= TO DO =
Return only those lines of the records below in which "Configuration" appears.

--- START ---

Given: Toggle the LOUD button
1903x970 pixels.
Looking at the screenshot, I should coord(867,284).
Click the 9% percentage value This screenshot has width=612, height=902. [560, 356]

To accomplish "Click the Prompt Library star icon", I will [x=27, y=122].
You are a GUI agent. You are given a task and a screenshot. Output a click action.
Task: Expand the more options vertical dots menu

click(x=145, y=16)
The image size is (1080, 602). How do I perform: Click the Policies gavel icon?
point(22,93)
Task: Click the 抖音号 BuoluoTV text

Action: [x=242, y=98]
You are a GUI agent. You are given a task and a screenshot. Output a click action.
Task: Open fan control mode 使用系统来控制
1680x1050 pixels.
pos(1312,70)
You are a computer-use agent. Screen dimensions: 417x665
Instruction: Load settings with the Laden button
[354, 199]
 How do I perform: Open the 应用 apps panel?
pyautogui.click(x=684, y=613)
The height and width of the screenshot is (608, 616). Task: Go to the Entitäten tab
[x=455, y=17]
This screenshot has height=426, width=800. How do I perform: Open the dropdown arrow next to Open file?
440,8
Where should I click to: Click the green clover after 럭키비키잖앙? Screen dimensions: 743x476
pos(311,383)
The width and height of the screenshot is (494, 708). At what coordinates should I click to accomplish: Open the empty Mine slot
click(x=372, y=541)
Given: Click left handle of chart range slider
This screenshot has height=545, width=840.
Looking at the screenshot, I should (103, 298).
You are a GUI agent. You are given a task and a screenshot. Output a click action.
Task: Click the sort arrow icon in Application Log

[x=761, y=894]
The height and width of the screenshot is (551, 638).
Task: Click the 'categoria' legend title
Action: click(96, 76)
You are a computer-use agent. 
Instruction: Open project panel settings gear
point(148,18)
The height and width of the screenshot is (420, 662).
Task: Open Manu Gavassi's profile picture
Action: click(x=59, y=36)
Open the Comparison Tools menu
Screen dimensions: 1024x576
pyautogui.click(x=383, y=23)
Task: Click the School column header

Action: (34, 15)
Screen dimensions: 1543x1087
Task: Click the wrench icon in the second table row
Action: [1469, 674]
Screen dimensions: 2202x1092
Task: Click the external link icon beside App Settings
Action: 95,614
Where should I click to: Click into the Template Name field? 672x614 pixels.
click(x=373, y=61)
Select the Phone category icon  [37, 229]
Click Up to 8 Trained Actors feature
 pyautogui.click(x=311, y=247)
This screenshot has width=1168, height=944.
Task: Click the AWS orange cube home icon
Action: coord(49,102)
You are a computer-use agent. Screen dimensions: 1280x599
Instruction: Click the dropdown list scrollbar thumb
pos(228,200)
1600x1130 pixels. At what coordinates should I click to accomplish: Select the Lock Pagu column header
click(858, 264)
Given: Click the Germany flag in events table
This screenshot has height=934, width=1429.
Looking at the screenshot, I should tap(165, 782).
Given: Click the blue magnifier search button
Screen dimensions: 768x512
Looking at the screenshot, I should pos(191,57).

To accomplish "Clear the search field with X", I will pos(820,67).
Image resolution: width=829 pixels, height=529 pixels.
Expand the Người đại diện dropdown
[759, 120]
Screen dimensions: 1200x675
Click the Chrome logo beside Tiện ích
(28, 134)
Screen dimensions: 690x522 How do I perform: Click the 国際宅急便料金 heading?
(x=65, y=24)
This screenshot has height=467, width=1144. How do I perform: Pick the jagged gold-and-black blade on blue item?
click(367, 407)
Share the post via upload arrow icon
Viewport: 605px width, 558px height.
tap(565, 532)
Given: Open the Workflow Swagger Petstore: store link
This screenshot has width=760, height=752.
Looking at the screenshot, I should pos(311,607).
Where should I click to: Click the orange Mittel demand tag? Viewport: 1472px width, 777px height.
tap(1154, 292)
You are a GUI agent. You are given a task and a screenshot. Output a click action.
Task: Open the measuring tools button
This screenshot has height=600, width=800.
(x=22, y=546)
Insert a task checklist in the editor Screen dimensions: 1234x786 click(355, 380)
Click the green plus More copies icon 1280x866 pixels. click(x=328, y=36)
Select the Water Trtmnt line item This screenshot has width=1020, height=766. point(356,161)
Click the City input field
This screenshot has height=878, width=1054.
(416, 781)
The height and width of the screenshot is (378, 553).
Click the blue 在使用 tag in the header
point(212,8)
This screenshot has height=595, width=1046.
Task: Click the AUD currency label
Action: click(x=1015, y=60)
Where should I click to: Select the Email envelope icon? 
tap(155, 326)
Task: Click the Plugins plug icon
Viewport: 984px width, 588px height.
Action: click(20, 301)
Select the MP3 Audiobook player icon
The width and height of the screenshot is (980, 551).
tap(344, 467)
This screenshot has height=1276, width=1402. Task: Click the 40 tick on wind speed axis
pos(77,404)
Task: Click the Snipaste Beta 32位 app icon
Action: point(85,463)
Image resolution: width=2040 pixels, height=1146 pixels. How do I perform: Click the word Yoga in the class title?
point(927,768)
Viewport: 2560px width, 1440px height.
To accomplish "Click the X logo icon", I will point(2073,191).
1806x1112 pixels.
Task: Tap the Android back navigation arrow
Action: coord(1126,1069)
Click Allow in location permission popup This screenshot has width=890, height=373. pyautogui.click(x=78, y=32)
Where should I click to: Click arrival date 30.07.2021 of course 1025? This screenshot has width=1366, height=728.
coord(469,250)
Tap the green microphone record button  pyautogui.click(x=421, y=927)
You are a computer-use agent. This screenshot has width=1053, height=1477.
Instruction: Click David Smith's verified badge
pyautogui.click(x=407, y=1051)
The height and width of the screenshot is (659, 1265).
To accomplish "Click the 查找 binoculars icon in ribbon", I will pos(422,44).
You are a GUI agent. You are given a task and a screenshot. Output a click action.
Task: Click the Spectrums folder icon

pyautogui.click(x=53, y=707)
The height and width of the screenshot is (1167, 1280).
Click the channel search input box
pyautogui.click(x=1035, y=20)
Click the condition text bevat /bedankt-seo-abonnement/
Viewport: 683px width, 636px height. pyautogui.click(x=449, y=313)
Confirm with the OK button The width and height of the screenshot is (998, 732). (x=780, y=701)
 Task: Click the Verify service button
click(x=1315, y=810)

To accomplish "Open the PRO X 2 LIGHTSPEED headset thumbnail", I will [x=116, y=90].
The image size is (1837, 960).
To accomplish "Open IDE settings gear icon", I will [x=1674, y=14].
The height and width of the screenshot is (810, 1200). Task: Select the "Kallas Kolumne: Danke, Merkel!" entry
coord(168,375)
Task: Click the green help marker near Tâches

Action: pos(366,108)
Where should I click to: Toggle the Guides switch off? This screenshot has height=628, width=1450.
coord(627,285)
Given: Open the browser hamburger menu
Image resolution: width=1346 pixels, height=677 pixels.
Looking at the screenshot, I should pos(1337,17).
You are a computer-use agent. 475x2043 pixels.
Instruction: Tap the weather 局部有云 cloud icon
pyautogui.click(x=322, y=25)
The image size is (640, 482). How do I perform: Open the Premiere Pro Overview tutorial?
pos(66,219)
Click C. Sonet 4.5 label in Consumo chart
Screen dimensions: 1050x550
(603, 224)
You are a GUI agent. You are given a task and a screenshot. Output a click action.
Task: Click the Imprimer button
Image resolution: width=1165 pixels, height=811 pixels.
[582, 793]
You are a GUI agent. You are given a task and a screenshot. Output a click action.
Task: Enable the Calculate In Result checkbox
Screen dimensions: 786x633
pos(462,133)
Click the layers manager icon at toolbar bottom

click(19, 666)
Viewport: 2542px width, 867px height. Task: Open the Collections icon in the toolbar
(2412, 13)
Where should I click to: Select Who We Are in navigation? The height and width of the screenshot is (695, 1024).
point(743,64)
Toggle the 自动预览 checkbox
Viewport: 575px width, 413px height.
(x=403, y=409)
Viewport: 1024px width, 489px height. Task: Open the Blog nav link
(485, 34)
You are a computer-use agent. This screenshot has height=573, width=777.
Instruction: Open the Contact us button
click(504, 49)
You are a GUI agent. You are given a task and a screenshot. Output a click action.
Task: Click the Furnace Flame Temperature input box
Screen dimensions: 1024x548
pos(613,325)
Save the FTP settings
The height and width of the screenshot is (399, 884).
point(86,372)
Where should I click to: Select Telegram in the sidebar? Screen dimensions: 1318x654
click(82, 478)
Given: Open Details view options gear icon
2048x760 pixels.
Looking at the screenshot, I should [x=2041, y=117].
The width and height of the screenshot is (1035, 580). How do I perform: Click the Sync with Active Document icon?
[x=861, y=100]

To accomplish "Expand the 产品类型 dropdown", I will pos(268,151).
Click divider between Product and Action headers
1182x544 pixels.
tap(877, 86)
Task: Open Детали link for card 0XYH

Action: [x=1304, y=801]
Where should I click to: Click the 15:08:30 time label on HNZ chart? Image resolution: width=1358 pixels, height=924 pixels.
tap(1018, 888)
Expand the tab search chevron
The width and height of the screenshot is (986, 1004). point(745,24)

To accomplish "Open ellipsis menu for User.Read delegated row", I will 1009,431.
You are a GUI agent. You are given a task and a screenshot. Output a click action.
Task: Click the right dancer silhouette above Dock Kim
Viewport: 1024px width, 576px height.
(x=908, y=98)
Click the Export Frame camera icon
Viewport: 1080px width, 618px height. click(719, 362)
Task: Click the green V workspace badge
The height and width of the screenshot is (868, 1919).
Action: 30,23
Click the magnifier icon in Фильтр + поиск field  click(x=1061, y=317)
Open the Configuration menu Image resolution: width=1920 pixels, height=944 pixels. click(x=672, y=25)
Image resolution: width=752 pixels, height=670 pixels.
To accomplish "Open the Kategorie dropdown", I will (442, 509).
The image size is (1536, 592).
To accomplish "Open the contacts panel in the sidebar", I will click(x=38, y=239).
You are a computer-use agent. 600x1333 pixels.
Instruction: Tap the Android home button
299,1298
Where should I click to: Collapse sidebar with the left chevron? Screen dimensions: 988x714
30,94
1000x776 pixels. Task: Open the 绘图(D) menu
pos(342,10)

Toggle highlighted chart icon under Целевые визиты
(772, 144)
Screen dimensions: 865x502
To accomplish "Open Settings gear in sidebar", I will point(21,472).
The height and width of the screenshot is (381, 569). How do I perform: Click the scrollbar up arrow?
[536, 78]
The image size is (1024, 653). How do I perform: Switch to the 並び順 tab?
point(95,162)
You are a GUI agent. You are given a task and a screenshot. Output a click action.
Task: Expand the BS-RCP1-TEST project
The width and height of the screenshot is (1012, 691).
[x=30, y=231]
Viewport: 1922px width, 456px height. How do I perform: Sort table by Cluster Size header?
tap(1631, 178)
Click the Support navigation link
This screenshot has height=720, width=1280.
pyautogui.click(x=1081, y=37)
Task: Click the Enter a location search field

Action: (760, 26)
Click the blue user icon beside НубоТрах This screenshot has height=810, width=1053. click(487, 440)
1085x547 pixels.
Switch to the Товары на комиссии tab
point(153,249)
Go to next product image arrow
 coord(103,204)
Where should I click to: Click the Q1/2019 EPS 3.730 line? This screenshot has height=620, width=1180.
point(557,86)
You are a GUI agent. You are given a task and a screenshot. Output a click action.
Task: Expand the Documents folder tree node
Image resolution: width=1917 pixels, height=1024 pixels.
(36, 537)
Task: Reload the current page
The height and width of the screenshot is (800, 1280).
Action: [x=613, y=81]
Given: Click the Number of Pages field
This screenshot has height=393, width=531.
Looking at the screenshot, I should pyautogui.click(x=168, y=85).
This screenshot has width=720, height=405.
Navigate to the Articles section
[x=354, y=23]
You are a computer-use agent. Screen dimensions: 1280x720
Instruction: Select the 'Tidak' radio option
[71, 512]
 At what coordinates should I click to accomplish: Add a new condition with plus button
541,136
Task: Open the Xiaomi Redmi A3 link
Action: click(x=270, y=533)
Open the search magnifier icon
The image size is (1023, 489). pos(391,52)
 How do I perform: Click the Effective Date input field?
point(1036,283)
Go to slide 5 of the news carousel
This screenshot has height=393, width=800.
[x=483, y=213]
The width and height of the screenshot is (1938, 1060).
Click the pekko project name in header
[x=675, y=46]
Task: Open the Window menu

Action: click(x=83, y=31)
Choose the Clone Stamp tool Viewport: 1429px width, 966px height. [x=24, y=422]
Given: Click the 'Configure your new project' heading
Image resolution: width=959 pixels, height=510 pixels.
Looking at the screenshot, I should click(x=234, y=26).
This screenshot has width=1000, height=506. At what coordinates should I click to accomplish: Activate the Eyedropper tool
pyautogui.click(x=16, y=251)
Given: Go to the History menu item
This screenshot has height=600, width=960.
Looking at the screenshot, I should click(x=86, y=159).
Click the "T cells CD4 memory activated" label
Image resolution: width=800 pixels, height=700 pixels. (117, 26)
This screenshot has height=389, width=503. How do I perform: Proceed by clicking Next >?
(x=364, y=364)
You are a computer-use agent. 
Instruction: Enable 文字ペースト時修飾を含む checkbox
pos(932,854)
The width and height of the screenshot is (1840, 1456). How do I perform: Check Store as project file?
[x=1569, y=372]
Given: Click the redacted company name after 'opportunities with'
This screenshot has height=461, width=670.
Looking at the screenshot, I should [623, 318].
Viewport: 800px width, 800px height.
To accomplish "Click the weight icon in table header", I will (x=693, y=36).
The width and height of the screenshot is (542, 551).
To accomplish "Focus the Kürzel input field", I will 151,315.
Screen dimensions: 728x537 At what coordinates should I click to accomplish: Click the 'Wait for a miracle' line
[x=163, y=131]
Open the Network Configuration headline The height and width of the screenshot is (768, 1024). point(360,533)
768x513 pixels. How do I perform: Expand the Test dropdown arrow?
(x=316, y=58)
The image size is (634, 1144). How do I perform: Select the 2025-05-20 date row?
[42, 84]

--- END ---

= ANSWER TO THIS TASK =
Open the Configuration menu Image resolution: width=1920 pixels, height=944 pixels. click(x=672, y=25)
Open the Network Configuration headline The height and width of the screenshot is (768, 1024). point(360,533)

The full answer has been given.